In the past, dietitians recommended low fat diets based on the research at the time. But research has changed, and so have our recommendations. I know a lot of dietitians, including myself, shudder at the idea of recommending low fat peanut butter or fat-free salad dressing. Most dietitians I know today are advocates of eating real, less processed foods, including healthy fats like fish, nuts, avocado, vegetable oils, and even dairy fat.
Although there is some overlap, we are two different professions with different educational backgrounds, standards, and approaches. Check out this great article about the difference between dietitians and nutritionists written by fellow dietitian Doug Cook.
Knowledgeable about everything
Often dietitians start to specialize in one area in their career.
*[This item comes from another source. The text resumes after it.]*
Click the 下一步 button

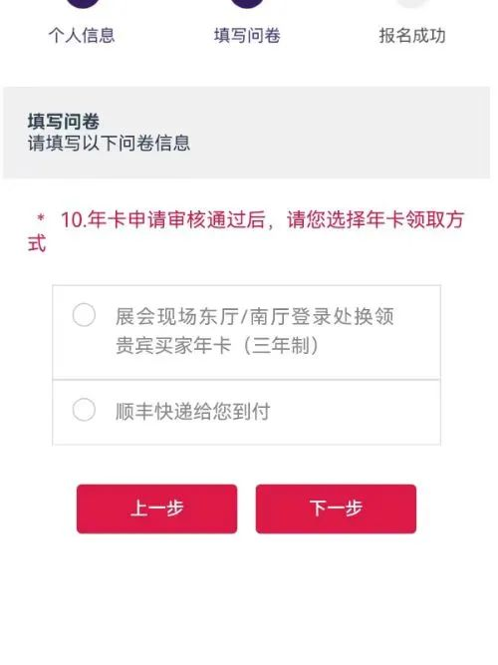point(336,508)
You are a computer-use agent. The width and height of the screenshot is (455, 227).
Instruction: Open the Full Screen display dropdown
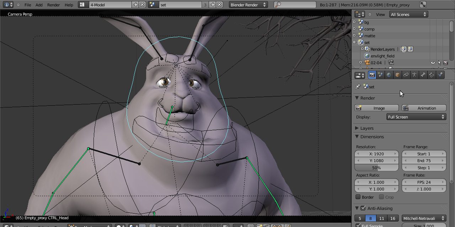416,117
During my internship I attended a presentation on pediatric nutrition by a couple of dietitians, and they admitted that they’d been working in pediatrics for so long that they often aren’t up to speed on current recommendations for adults! Likewise I’ve never worked in renal nutrition, so I’m a bit shaky in that area. Nutrition is a vast field, so if you have a very specific question about an area we’re not familiar with, we may not know the answer right off the bat. But we often know where to find science-backed answers for you!
All the same
Like I just said, dietitians cover a broad spectrum. Some work in hospitals, others in private counselling. Some are passionate about cooking, others don’t really enjoy it. Some prefer to just talk food, others like to delve more into your emotions and feelings surrounding food. Some specialize in sports nutrition, others work in geriatric nutrition. We all have slight different skills, approaches, and expertise. But no matter what, dietitians are all a reliable source of nutrition information that you can trust!
Dietitians – what misconceptions do you hear about our profession? Non-dietitians – did this post change any of your perceptions?